Une chronique de Raymond-Robert Tremblay
La notoriété dont jouissent actuellement les entrepreneurs à succès est inédite. Dragons un jour, ils et elles nous dispensent leurs perles de sagesse et tentent de nous transmettre ce qui a fait leur réussite. Un exemple récent : le numéro d’automne 217 de la revue Gestion, HEC Montréal (vol 42, no 3) propose un dossier intitulé «L’entrepreneuriat peut-il sauver le monde?», rien de moins! Heureusement, ce titre accrocheur se double d’une question : « Les entrepreneurs sont passionnés, réagissent rapidement au changement et apprennent de leurs erreurs pour améliorer le rendement de leurs projets. On voudrait que les grandes organisations adoptent leurs méthodes et leur attitude. Mais leur en demandons-nous trop? » (p. 40). En effet!
L’entrepreneur et l’entrepreneure sont innovants et créatifs. Ils pilotent des projets qui ne réussissent pas forcément, mais bousculent les habitudes et quelquefois changement les façons de faire et de consommer. Qu’on pense au micro-ordinateur, à l’automobile électrique et à la coopérative financière. Animés par une passion ils visent le dépassement et s’attaquent à des problèmes énormes comme la sauvegarde de l’environnement ou la transformation des légumes destinés à la décharge en jus abordables et nutritifs. Je parle bien sûr des Jus LOOP, une jeune entreprise montréalaise de transformation alimentaire.

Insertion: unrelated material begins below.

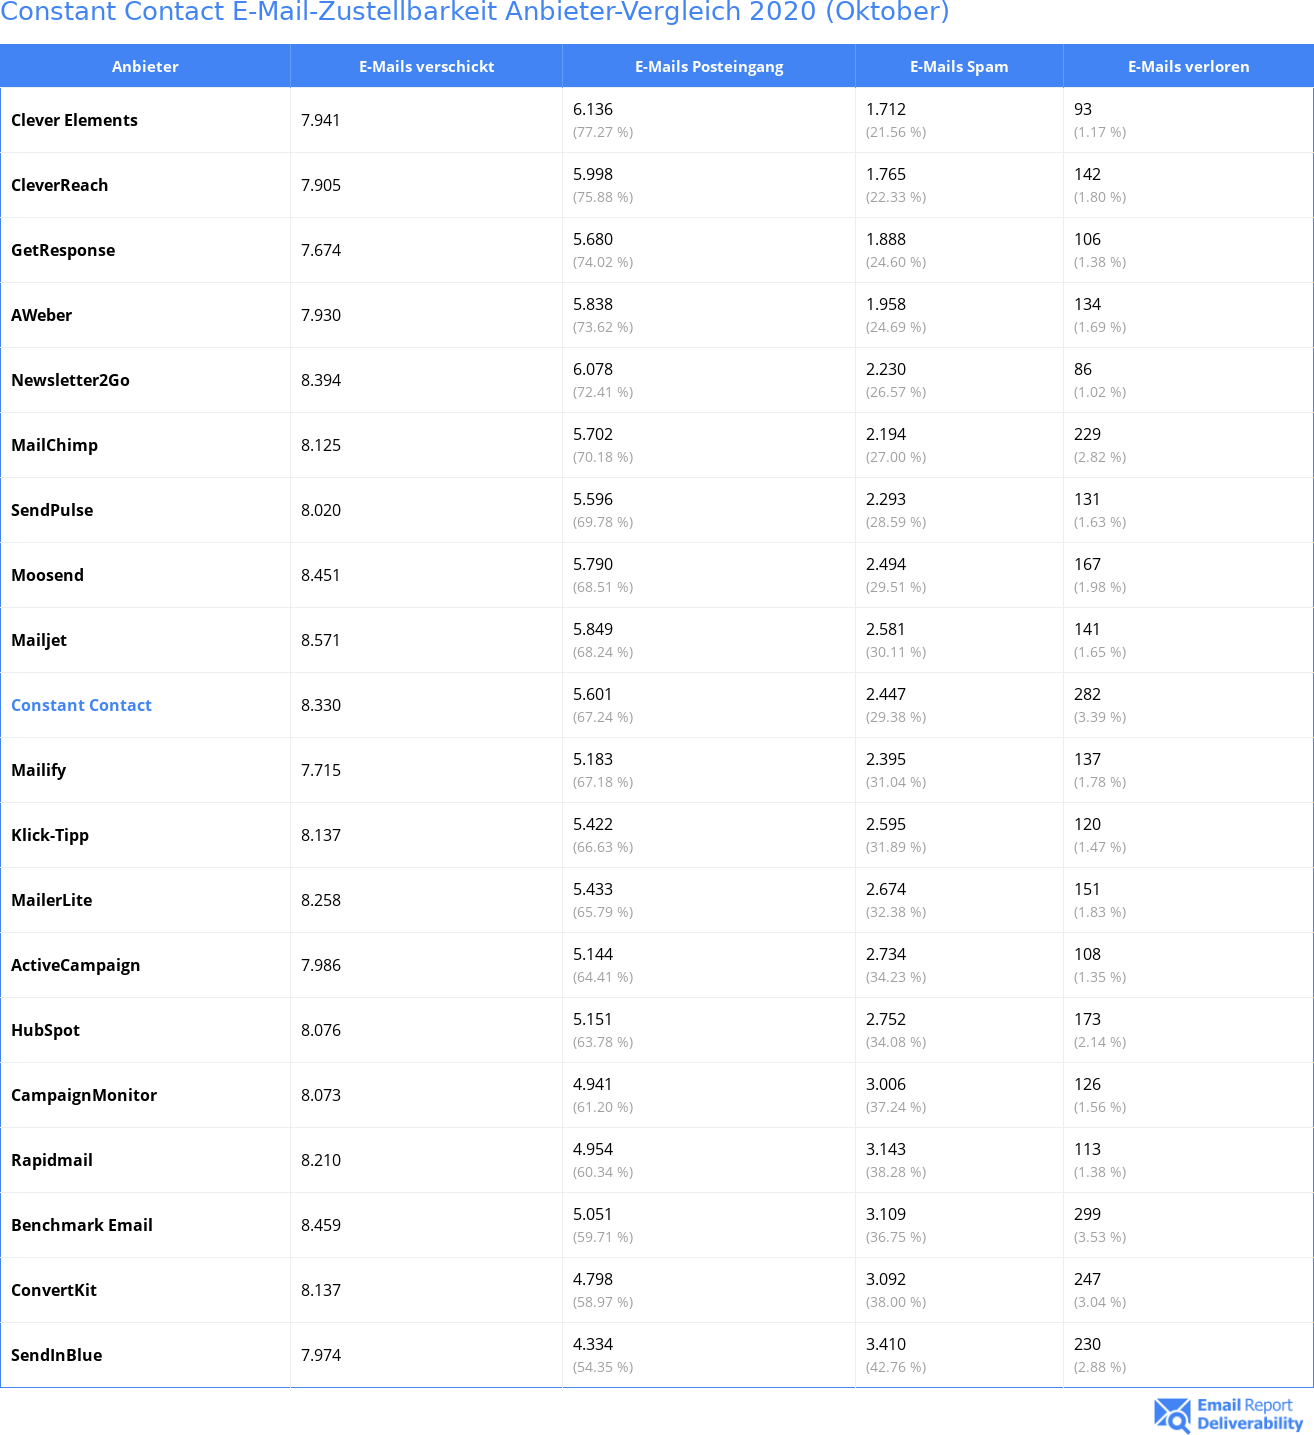This screenshot has width=1314, height=1435.
Task: Click the Email Report Deliverability logo text
Action: pos(1250,1414)
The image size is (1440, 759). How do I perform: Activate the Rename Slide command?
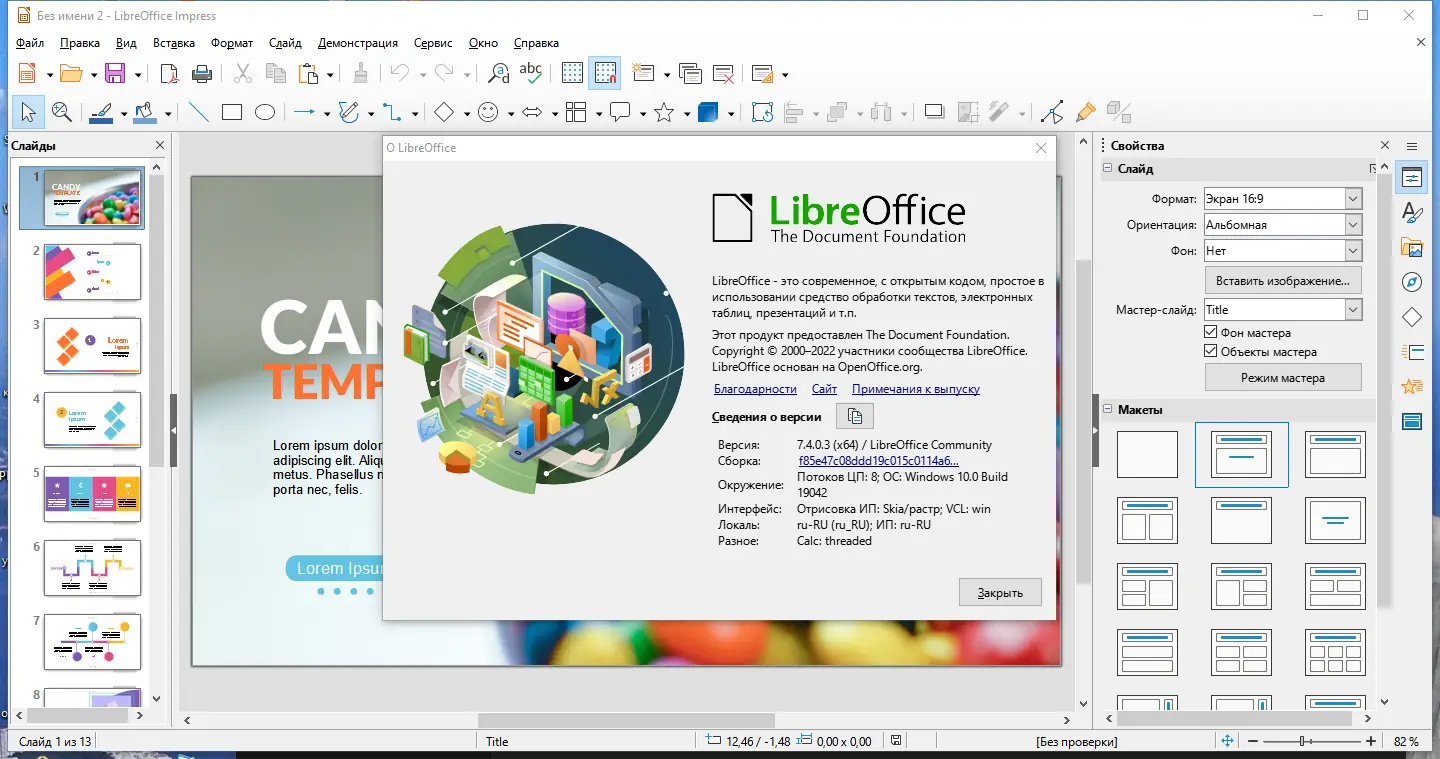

Il y a certes un écart entre intention et action. En 2016, 21% des Québécois avaient l’intention d’entreprendre, mais seulement 7,9% étaient en effet propriétaires d’entreprises. Qu’est-ce qui fait la différence entre l’intention et le passage à l’action? Il faut lever les obstacles et former les gens afin de transformer l’intention et réalisation d’un rêve. C’est le rôle de l’éducation! Les entrepreneurs sont comme les artistes et les chercheurs : ce sont des passionnés avant tout qui veulent rêver, créer et avancer. Souvent anticonformistes, ils et elles cherchent à construire à partir des ressources disponibles que les autres ne voient pas ou ne savent pas faire fructifier.
Saras Sarasvathy
D’ailleurs, pour Saras Sarasvathy, éducation, emploi et entrepreneuriat vont de pair. Proposant une nouvelle approche : l’effectuation entrepreneuriale, qui est un bricolage systématique et contextuel, elle insiste sur les aspects humains et sociaux de l’entrepreneuriat. La production de la richesse passe par la création d’entreprises, qui créent des emplois (surtout les PME). En ce sens, l’éducation a un double rôle : proposer un environnement éducatif stimulant pour ceux et celles qui ont le désir d’entreprendre, développer les connaissances et les compétences qui permettront de répondre aux besoins et d’innover, surtout dans une société à forte composante informationnelle et technologique. Les collèges ne sont-ils pas au cœur de la capacité de notre société à répondre justement à ces exigences?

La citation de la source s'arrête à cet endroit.